Embun pagi membasahi hati dan hidup ini, semua terasa indah, bagaikan kumbang yang menghisap bunga yang baru mekar. Lamunanku buyar, aku tersentak melihat Maci yang mulai tumbuh dewasa ia gadis yang rajin dan penuh semangat, setiap hari ia bernyanyi dalam auman yang merdu di telingaku, Tak kala roda kehidupan bergeming dalam nyayian syahdu, hentakan keras mendasar di relung hati membawa kenangan yang terburuk.
"Maci Putiku..Duduk dekat ayah nak, "kamu jangan tanyakan tentang pamanmu lagi yah mereka sedang merantau di surga, jika kamu rindukan mereka berdoalah agar mereka bahagia," kulihat wajah Maci sangat ceria mendengar paman pamannya bahagia di surga.. " Ayah jika paman Harimau Jawa dan Paman Harimau Bali nanti datang beri tahu aku yah ayah, aku tak mau jika aku sudah tumbuh besar dan cantik mereka tidak mengenali aku sebagai kemenakan mereka, uhh."
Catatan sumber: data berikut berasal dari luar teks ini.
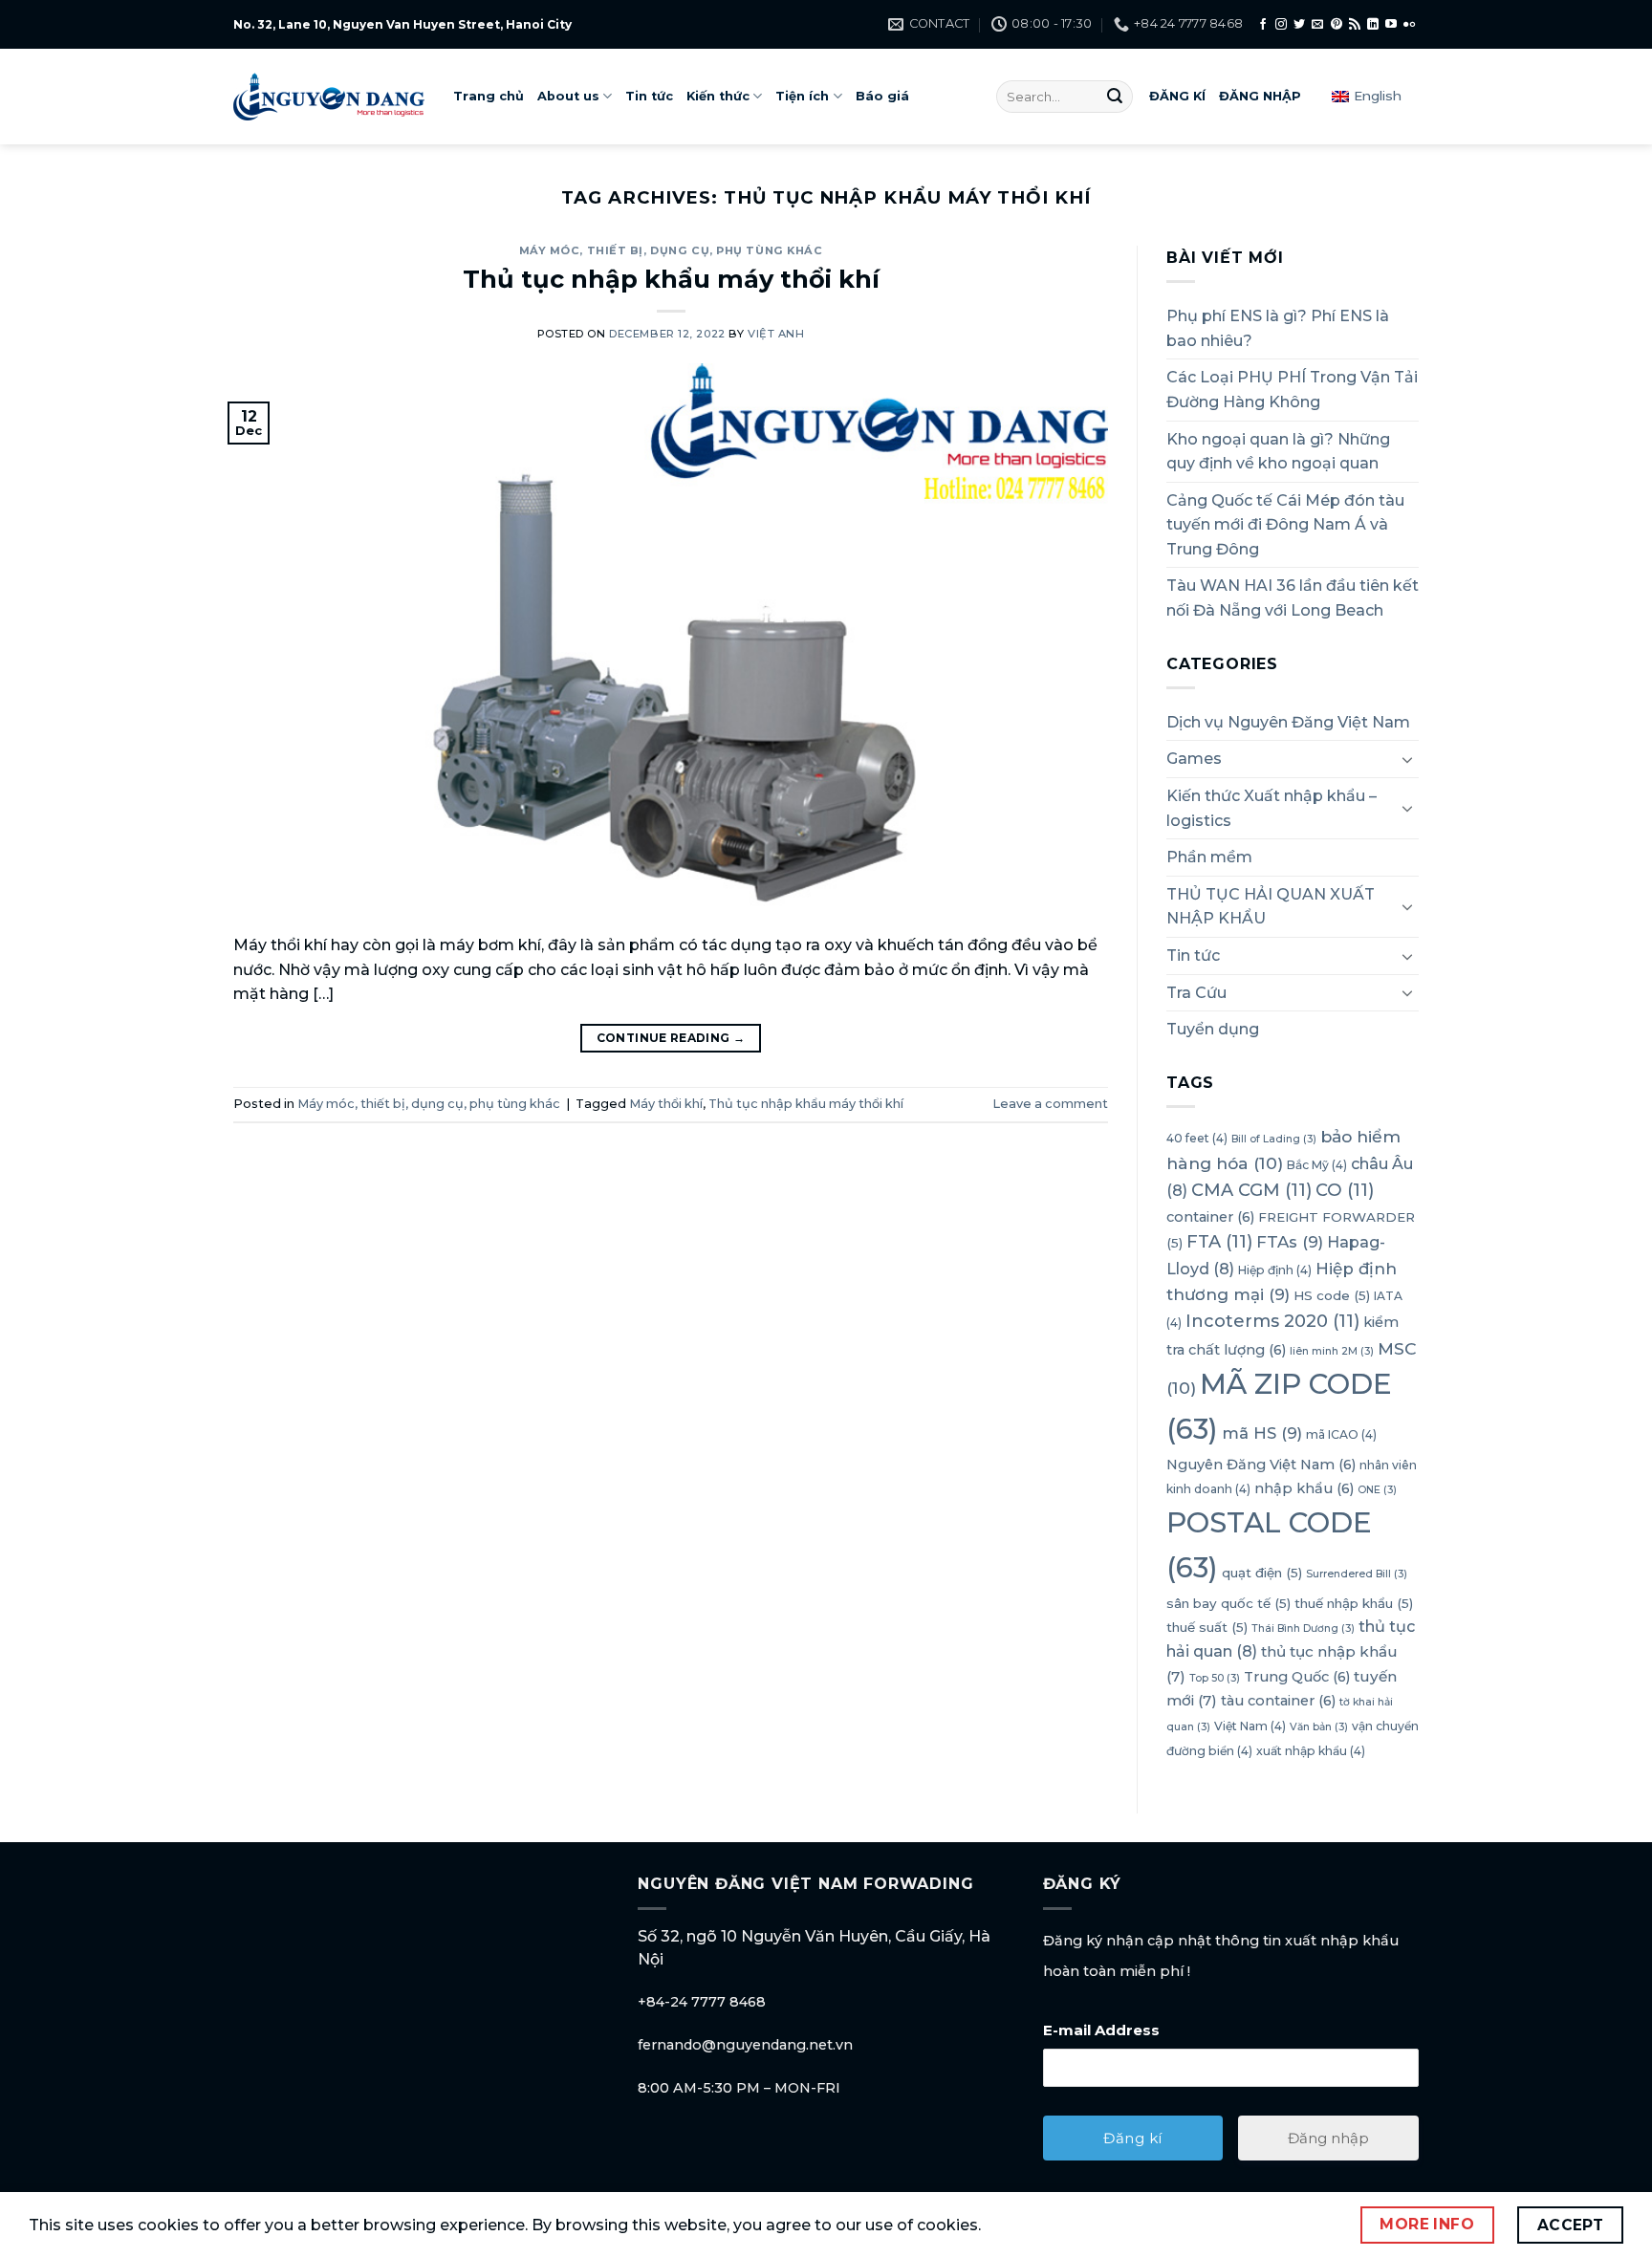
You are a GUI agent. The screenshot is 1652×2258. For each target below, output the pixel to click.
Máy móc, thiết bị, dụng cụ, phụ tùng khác (671, 250)
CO (1344, 1190)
Dadaku bergetar keras air mata yang kutahan meleleh deras bagai mata air kehidupan, Maci putriku menjawab dengan polos tentang surga yang kukatakan, ya Tuhan hatiku sangat perih, adakah kedua buah hatiku ini selamat sampai kelak mereka bisa berkelana mengarungi luasnya Rimba Sumatra. Yaa Tuhan jika mengingat dua saudaraku Harimau Jawa dan harimau Bali aku benar-benar takut dan khawatir. Lindungi kami yaa Tuhan. Izinkan aku dan istriku menggendong cucu-cucu kami kelak.
Bayang-bayang Maca dan Maci yang hilang tersayat oleh kerakusan manusia membuatku menangis. Aku dan istriku hanya bisa tertawa getir. Rasanya aku ingin marah. hmmm apa daya, taring dan cakarku tak berdaya diujung senjata. Embun pun mulai menghilang, di telan panas mentari yang menguapkan kelembutan rimba disaat fajar.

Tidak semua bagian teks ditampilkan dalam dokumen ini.